Kanal 12 Israel melaporkan bahwa Tel Aviv tengah menjalin komunikasi dengan empat negara serta wilayah Somaliland (yang memproklamasikan kemerdekaan dari Somalia pada 1991 namun belum diakui secara internasional) untuk membahas kemungkinan memindahkan warga Palestina dari Jalur Gaza.
Menurut laporan yang dirilis Rabu (13/8), ada “kemajuan” pembicaraan dengan Indonesia dan Somaliland, sementara negara lain yang disebut ikut didekati adalah Libya, Uganda, dan Sudan Selatan. Sumber Israel yang dikutip (tanpa disebut namanya) mengklaim bahwa sebagian negara kini “lebih terbuka” dibanding sebelumnya untuk menampung pengungsi Palestina dari Gaza.
Meski demikian, hingga kini belum ada kesepakatan yang dicapai. Dari negara-negara yang disebut, hanya Sudan Selatan yang menanggapi dan secara tegas membantah adanya pembahasan tersebut.
Dua hari sebelumnya, Associated Press mengutip enam sumber yang disebut mengetahui pembicaraan Israel–Sudan Selatan terkait relokasi warga Gaza. Laporan itu disusul kabar dari media Israel, termasuk kanal i24, bahwa Wakil Menteri Luar Negeri Israel, Sharren Haskel, akan berkunjung ke Sudan Selatan pada Rabu untuk membicarakan isu serupa. Harian Jerusalem Post juga menulis bahwa delegasi Israel merencanakan kunjungan guna meninjau kemungkinan pembangunan kamp penampungan di sana.
Gelombang Bantahan
Kementerian Luar Negeri Sudan Selatan pada Rabu (14/8) mengeluarkan pernyataan resmi membantah keras kabar tersebut, menegaskan bahwa isu itu “tidak berdasar” dan “tidak mencerminkan sikap resmi” pemerintahnya.
Penolakan juga datang dari Libya. Pada Mei lalu, Kedutaan Besar AS di Tripoli membantah laporan yang menyebut Washington tengah merancang rencana pemindahan warga Gaza ke Libya, menegaskan informasi itu “tidak benar sama sekali”.

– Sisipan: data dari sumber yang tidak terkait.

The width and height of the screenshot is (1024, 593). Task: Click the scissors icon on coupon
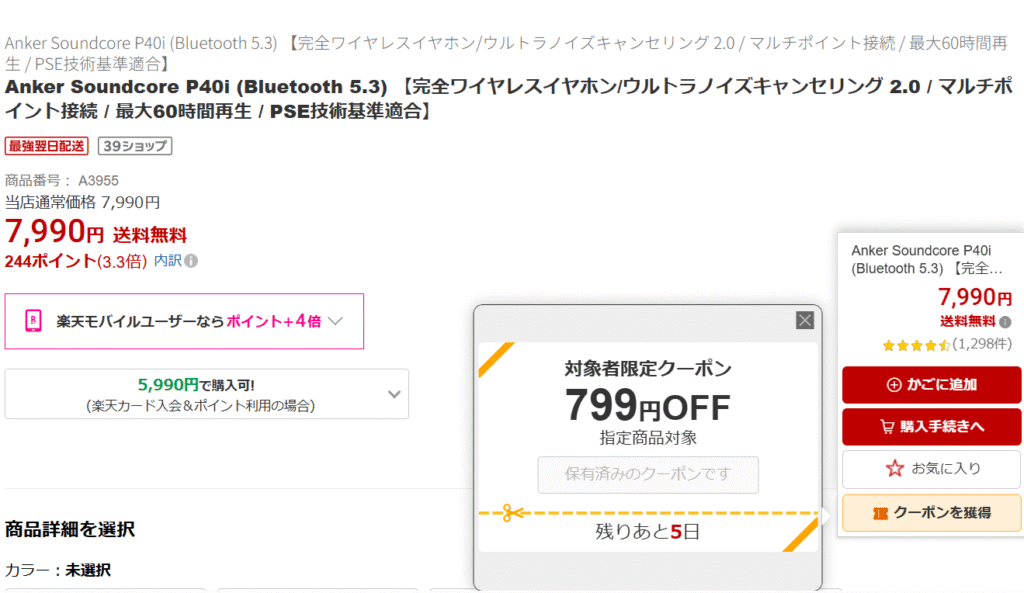click(x=507, y=513)
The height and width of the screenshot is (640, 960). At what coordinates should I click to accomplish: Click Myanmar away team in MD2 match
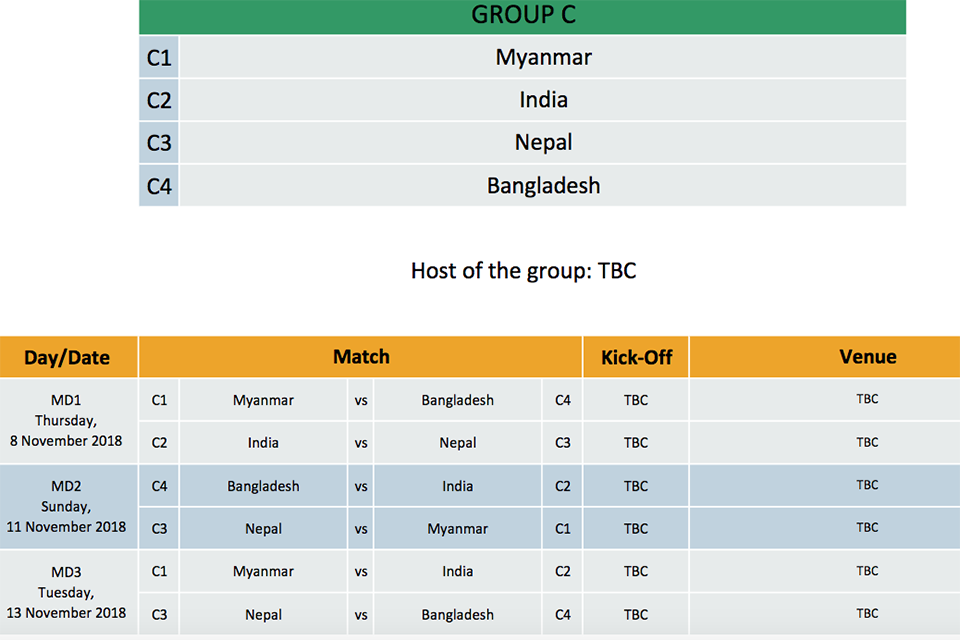pos(457,529)
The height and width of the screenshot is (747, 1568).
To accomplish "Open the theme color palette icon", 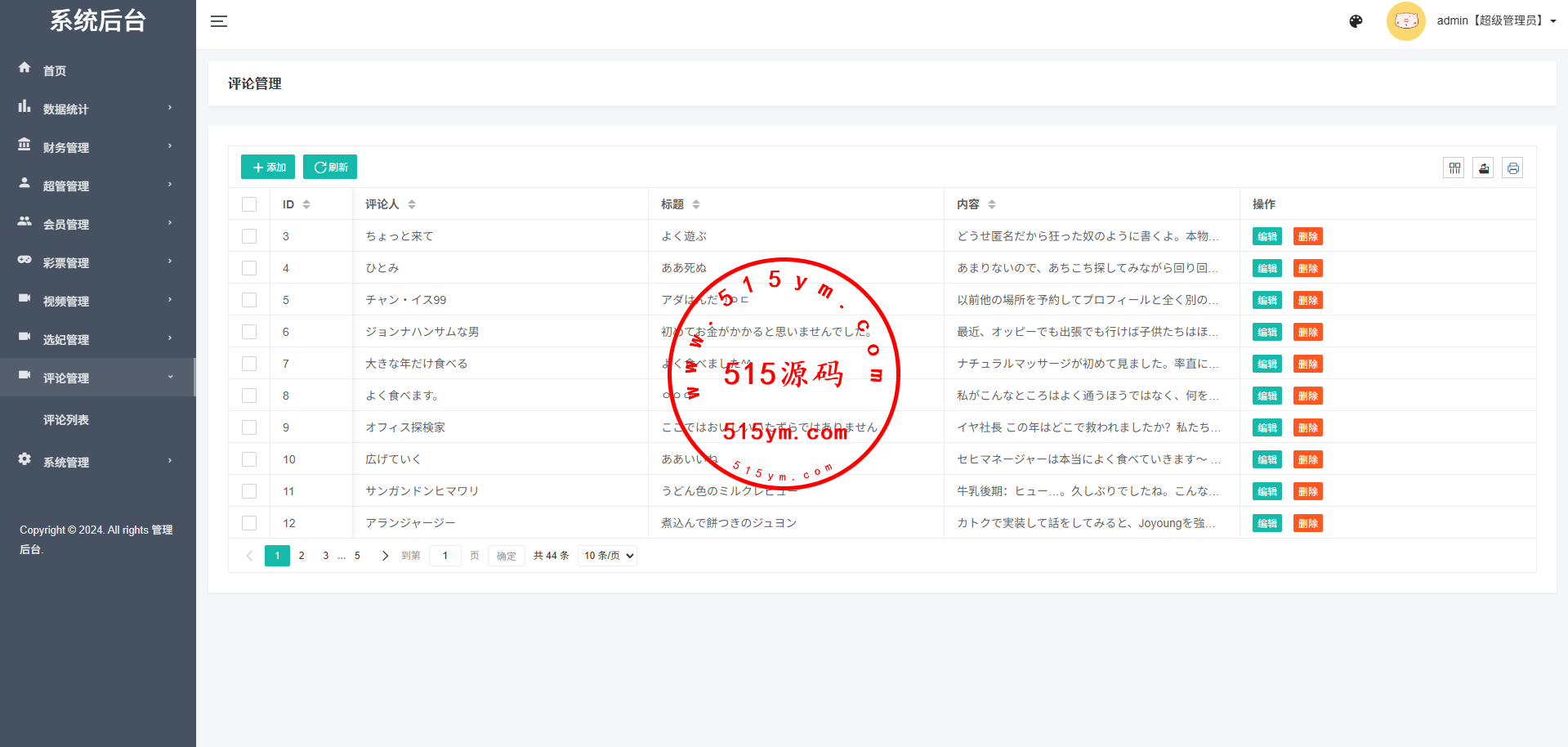I will point(1356,21).
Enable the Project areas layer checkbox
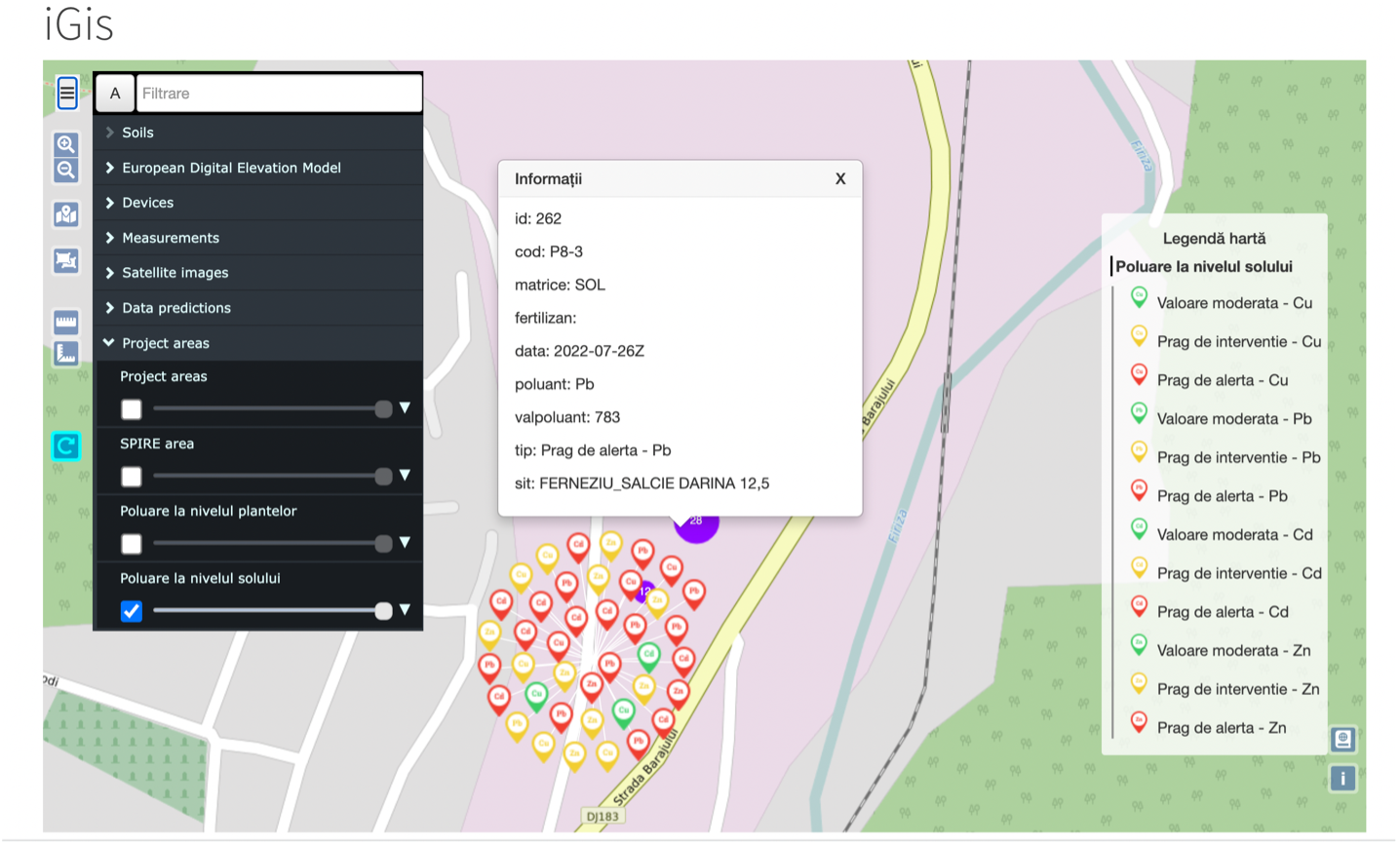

Rencana Lama yang Ditolak Dunia
Skema pemindahan paksa warga Gaza bukan hal baru. Gagasan ini sebelumnya pernah diusung dalam “Deal of the Century” yang diumumkan mantan Presiden AS Donald Trump. Namun, rencana tersebut menuai penolakan luas dari Palestina, dunia Arab, negara-negara Muslim, hingga komunitas internasional karena dinilai melanggar hukum internasional dan prinsip kemanusiaan.